EXERCISE:
Reproduce every line below word for word, in the same order.

EXCERPTED DATA:
---*---

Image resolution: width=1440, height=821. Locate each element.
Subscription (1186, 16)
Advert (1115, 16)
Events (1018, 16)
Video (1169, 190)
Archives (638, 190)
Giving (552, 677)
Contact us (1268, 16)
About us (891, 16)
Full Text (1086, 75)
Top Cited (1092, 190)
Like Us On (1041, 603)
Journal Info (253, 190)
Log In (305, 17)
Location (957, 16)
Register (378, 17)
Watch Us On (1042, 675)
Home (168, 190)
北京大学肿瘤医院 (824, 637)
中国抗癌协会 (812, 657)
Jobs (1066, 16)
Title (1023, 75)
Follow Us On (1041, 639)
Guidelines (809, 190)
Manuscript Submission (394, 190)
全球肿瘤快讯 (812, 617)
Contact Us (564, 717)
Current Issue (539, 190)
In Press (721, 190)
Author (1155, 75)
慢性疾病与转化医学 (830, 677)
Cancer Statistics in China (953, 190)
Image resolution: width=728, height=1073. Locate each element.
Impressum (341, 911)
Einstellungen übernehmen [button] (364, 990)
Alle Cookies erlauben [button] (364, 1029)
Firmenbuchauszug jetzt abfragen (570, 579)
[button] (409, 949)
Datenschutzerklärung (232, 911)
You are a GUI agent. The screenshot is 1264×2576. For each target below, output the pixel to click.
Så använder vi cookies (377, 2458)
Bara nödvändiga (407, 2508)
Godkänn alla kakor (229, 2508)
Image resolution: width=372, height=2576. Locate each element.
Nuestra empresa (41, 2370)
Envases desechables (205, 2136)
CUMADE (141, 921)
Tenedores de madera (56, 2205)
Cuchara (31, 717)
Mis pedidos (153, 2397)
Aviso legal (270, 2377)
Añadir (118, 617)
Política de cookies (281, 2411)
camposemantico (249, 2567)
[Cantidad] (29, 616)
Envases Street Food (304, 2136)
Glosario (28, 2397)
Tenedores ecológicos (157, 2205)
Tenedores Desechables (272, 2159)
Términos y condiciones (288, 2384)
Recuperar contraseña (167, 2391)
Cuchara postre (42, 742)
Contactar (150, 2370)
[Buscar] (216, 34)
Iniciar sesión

---*---

RIGHT ANSWER:
Image resolution: width=1440, height=821. Locate each element.
Subscription (1186, 16)
Advert (1115, 16)
Events (1018, 16)
Video (1169, 190)
Archives (638, 190)
Giving (552, 677)
Contact us (1268, 16)
About us (891, 16)
Full Text (1086, 75)
Top Cited (1092, 190)
Like Us On (1041, 603)
Journal Info (253, 190)
Log In (305, 17)
Location (957, 16)
Register (378, 17)
Watch Us On (1042, 675)
Home (168, 190)
北京大学肿瘤医院 (824, 637)
中国抗癌协会 (812, 657)
Jobs (1066, 16)
Title (1023, 75)
Follow Us On (1041, 639)
Guidelines (809, 190)
Manuscript Submission (394, 190)
全球肿瘤快讯 (812, 617)
Contact Us (564, 717)
Current Issue (539, 190)
In Press (721, 190)
Author (1155, 75)
慢性疾病与转化医学 (830, 677)
Cancer Statistics in China (953, 190)
Image resolution: width=728, height=1073. Locate each element.
Impressum (341, 911)
Einstellungen übernehmen [button] (364, 990)
Alle Cookies erlauben [button] (364, 1029)
Firmenbuchauszug jetzt abfragen (570, 579)
[button] (409, 949)
Datenschutzerklärung (232, 911)
You are a GUI agent. The screenshot is 1264×2576. For each target below, output the pixel to click.
Så använder vi cookies (377, 2458)
Bara nödvändiga (407, 2508)
Godkänn alla kakor (229, 2508)
Image resolution: width=372, height=2576. Locate each element.
Nuestra empresa (41, 2370)
Envases desechables (205, 2136)
CUMADE (141, 921)
Tenedores de madera (56, 2205)
Cuchara (31, 717)
Mis pedidos (153, 2397)
Aviso legal (270, 2377)
Añadir (118, 617)
Política de cookies (281, 2411)
camposemantico (249, 2567)
[Cantidad] (29, 616)
Envases Street Food (304, 2136)
Glosario (28, 2397)
Tenedores ecológicos (157, 2205)
Tenedores Desechables (272, 2159)
Términos y condiciones (288, 2384)
Recuperar contraseña (167, 2391)
Cuchara postre (42, 742)
Contactar (150, 2370)
[Buscar] (216, 34)
Iniciar sesión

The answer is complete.